Et si l’un des modes d’alimentation les mieux étudiés au monde pouvait encore être affiné ? Le régime méditerranéen classique mise sur les céréales complètes, les fruits et légumes frais, les légumineuses, le poisson et les bonnes matières grasses comme l’huile d’olive ou les noix. En cherchant à en renforcer les effets sur le cœur et le métabolisme, des chercheurs ont conçu une variante plus végétale. Comprendre l’intérêt du régime méditerranéen vert suppose d’en examiner les principes, les données disponibles et, surtout, les limites, sans jamais transformer une piste de recherche en promesse.
Le régime méditerranéen vert : quel est son principe ?
Le régime méditerranéen vert prolonge le modèle méditerranéen traditionnel en le faisant glisser nettement vers le végétal. Il se présente comme une alimentation tendant vers le végétalisme, plutôt hypocalorique et relativement riche en protéines. Dans le protocole d’étude qui l’a popularisé, l’apport visé tournait autour de 1 500 kilocalories par jour pour les hommes et 1 300 pour les femmes, avec une réduction marquée des glucides au démarrage, ensuite réintroduits progressivement. Ces chiffres décrivent un cadre expérimental précis : ils n’ont pas valeur de consigne personnelle et ne remplacent jamais l’avis d’un professionnel.
La particularité du régime méditerranéen vert tient à son insistance sur les polyphénols, des composés végétaux aux propriétés antioxydantes. Pour en augmenter l’apport, le protocole encourage des sources comme le mankai (une lentille d’eau cultivée), le thé vert, l’huile d’olive, les amandes, le brocoli et l’oignon rouge. La lentille d’eau y joue un rôle central : intéressante par sa teneur en protéines, en fer et en certaines vitamines, elle sert de substitut partiel aux produits d’origine animale au repas du soir.
Au-delà de l’assiette, l’activité physique fait partie intégrante de l’approche. Le programme de référence associait l’alimentation à un effort aérobie régulier, ce qui complique l’interprétation des résultats : il devient difficile de distinguer ce qui revient au contenu de l’assiette de ce qui relève du mouvement. C’est une nuance importante avant de prêter des effets spécifiques au seul régime.

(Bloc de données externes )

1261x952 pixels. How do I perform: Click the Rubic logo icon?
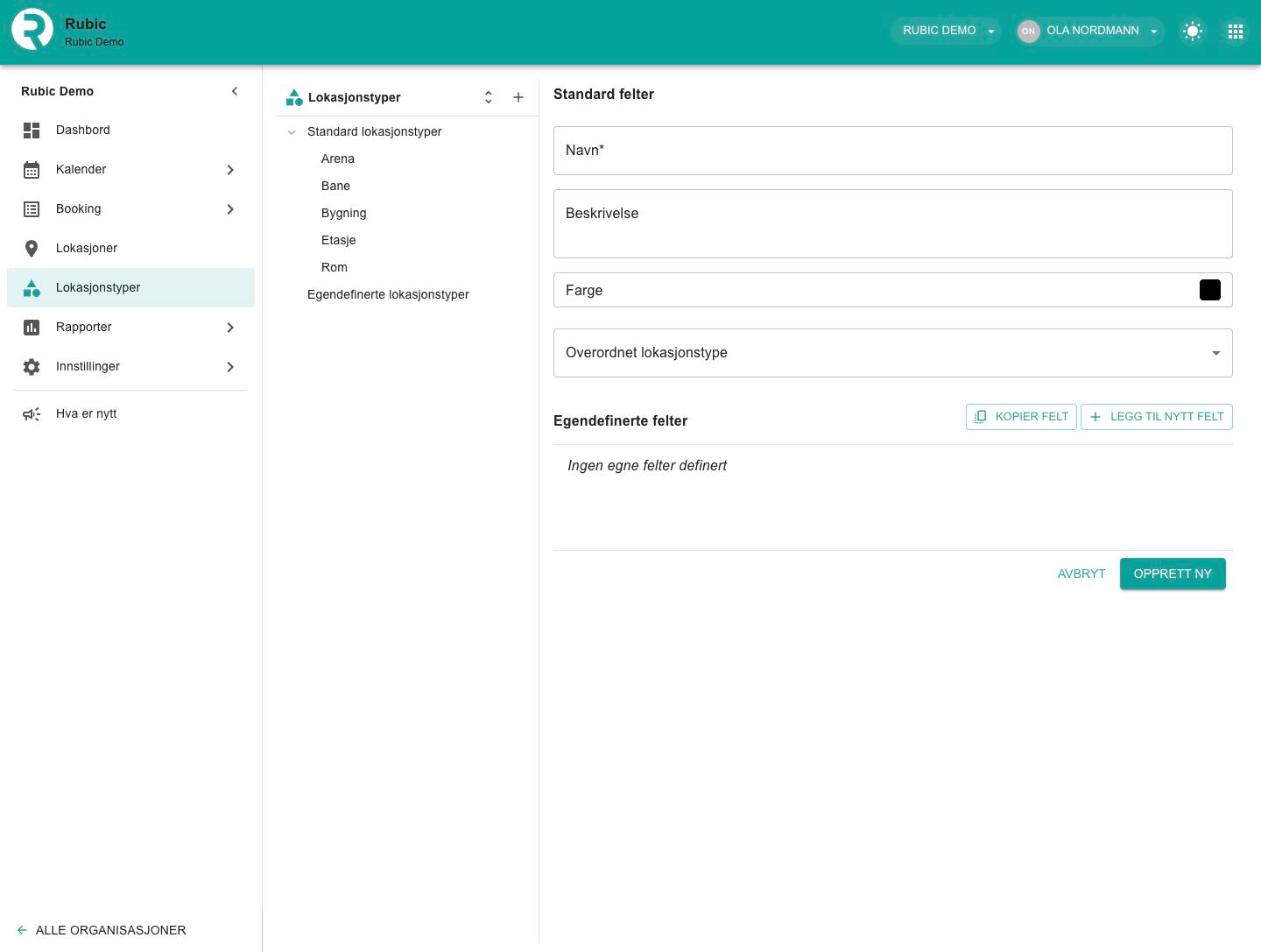click(x=32, y=30)
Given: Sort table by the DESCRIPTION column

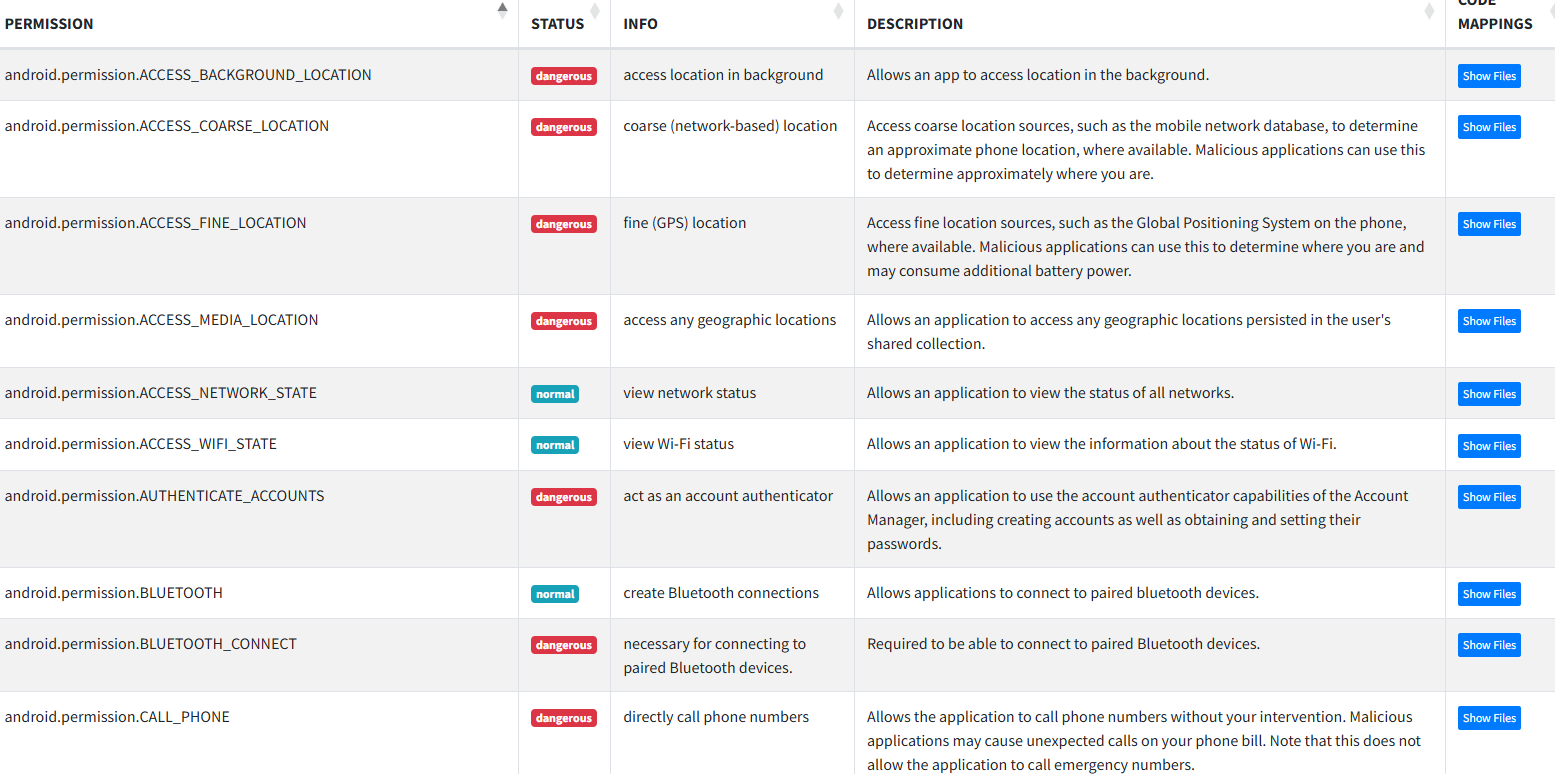Looking at the screenshot, I should (1149, 23).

Les aliments à privilégier et ceux à limiter
Adopter le régime méditerranéen vert revient à structurer ses repas autour des protéines végétales, des légumes peu féculents, des fruits et des légumes à feuilles. Le protocole met en avant l’eau et le thé vert comme boissons, ainsi que le mankai, les protéines végétales en poudre, les œufs, les amandes, le yaourt, le fromage blanc et les noix. L’huile d’olive et le tahini y figurent avec modération, tandis que les herbes fraîches et les épices remplacent avantageusement le sel et le sucre pour relever les plats.
À l’inverse, les viandes rouges et les charcuteries sont fortement réduites, voire écartées au profit d’alternatives végétales. Les en-cas sucrés, les produits ultra-transformés, les sodas et les boissons sucrées sont, eux, mis de côté. Cette réorientation s’appuie sur des familles d’aliments d’origine végétale dont la diversité fait l’intérêt : un panorama des fruits riches en saveurs et en micronutriments, des fruits qui commencent par la lettre D aux variétés moins connues, aide à varier les sources de polyphénols et de fibres sans se lasser. La régularité et le plaisir comptent ici autant que la composition théorique de chaque repas.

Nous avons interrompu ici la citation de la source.